## Page extract
____________
Recently I have been improving my skills in Linear differential equations and I came across a problem with a rather problematic solution.
The problem is as follows: (Already converted from y prime form, I assure without error, I have checked five times)
$D^2+D+1=0$
The solution provided is:
$y = (C_{1}\cos(\frac{\sqrt{3}}{2})x+C_{2}\sin(\frac{\sqrt{3}}{2})x)\cdot e^{-x/2}$
It is clear to me why sin and cos are present, but seems to me this solution implies
$\lambda = a + bi = -\frac{1}{2} + \frac{\sqrt{3}}{2}$
Assuming,
$y_1 = e^{ax}\cos(bx), y_2 = e^{ax}\sin(bx)$.
I attempted a solution using the result obtained from the answers provided (and I believe it is not a typo as there are similar problems with similar solutions in the text I am using). The issue that I have run against is that upon attempting the imaginary factorization I cannot obtain a similar solution.
____________
## Provided material
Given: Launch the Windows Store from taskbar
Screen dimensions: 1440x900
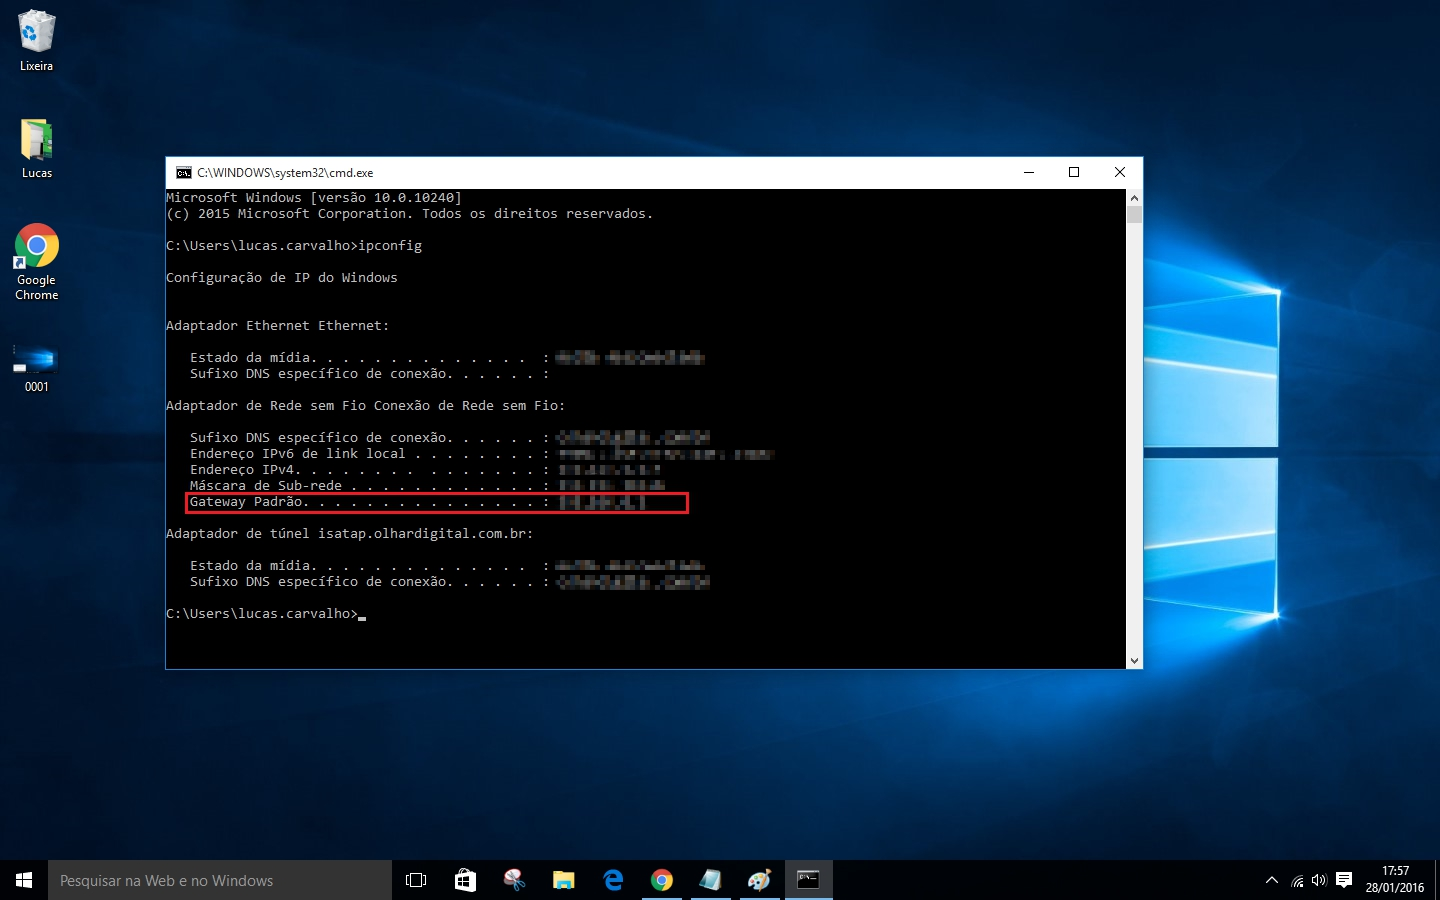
____________
## Work to complete
1. According to the differential equations post, how many times did the poster check the conversion from y prime form?
2. Pick up the differential equations post from its final sentence and carry it forward.

## Exercise answers
1. Five times.

2.
$D^2+D+1=0$
$(D+[-\frac{1}{2} + \frac{\sqrt{3}}{2}i])^2 = 0$
$D^2 - D + \sqrt{3} D i - \frac{1}{2} - \frac{\sqrt{3}}{2} = 0$
As is written, the expansion that I perform results in an expression different from the original. I assume I am making an error somewhere but I can't seem to find it and I've spent quite some time trying to figure out why.
I am sure it is some simple error that I have made and I would be extremely grateful if someone would be willing to take the time to point it out.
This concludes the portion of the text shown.